"""

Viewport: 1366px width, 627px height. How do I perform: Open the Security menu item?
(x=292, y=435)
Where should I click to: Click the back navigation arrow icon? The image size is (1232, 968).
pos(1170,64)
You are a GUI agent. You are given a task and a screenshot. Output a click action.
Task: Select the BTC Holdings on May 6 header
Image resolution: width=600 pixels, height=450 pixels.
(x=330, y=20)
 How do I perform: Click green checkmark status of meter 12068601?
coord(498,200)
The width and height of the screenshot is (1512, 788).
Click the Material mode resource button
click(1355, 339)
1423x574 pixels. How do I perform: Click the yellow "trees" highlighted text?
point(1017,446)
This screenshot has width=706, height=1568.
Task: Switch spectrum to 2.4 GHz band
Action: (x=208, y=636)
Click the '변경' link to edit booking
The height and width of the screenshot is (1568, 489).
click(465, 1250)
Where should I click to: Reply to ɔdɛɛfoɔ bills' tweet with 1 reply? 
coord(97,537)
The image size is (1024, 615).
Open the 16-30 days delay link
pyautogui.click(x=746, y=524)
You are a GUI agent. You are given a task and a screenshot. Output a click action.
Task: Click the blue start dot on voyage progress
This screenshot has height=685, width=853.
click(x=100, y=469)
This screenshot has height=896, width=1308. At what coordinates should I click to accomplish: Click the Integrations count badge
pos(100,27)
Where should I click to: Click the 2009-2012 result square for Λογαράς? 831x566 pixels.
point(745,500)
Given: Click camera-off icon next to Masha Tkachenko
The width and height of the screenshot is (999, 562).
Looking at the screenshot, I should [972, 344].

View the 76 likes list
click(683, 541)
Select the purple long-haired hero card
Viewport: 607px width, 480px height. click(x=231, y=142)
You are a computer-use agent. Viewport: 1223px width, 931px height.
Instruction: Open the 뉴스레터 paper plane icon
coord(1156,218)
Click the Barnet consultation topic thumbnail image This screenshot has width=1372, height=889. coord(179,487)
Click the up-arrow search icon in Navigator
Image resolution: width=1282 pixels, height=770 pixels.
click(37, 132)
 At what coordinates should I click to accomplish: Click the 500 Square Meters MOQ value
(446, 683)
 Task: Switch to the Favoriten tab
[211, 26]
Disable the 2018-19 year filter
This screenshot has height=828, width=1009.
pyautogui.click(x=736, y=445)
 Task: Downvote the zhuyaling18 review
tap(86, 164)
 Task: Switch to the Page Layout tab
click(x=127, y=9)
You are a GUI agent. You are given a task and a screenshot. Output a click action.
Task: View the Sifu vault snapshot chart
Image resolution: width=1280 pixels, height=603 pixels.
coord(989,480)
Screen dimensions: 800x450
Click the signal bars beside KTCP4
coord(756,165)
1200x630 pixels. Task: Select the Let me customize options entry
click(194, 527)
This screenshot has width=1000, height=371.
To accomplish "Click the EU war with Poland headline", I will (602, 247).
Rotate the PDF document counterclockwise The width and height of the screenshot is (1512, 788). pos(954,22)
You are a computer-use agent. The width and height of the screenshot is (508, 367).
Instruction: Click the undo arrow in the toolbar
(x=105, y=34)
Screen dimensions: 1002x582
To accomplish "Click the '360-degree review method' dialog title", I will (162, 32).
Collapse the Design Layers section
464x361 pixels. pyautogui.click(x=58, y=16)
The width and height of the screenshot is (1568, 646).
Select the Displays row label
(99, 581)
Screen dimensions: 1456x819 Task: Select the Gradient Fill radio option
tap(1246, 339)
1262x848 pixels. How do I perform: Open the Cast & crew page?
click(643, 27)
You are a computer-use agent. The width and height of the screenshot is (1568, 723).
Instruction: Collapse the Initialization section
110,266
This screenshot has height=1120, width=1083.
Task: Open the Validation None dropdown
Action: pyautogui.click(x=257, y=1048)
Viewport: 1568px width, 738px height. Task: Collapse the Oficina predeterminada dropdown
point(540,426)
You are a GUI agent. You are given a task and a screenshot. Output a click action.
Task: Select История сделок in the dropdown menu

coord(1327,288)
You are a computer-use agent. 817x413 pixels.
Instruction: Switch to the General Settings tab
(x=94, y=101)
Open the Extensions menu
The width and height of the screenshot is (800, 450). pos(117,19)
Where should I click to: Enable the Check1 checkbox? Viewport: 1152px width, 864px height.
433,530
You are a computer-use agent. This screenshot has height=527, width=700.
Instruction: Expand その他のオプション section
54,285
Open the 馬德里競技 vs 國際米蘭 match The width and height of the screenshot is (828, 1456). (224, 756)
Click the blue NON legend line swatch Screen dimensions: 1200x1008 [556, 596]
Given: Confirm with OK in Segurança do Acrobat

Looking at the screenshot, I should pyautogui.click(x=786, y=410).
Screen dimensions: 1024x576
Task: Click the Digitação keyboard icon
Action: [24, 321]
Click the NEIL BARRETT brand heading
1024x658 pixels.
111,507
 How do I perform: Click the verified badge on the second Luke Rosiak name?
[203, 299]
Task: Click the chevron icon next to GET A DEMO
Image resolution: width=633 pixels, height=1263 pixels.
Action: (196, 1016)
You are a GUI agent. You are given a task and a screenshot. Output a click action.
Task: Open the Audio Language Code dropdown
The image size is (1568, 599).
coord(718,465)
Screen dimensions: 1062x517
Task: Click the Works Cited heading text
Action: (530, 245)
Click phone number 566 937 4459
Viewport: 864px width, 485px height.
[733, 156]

"""

Determine how many lines in the records include the string "computer". Only that number should be given.

5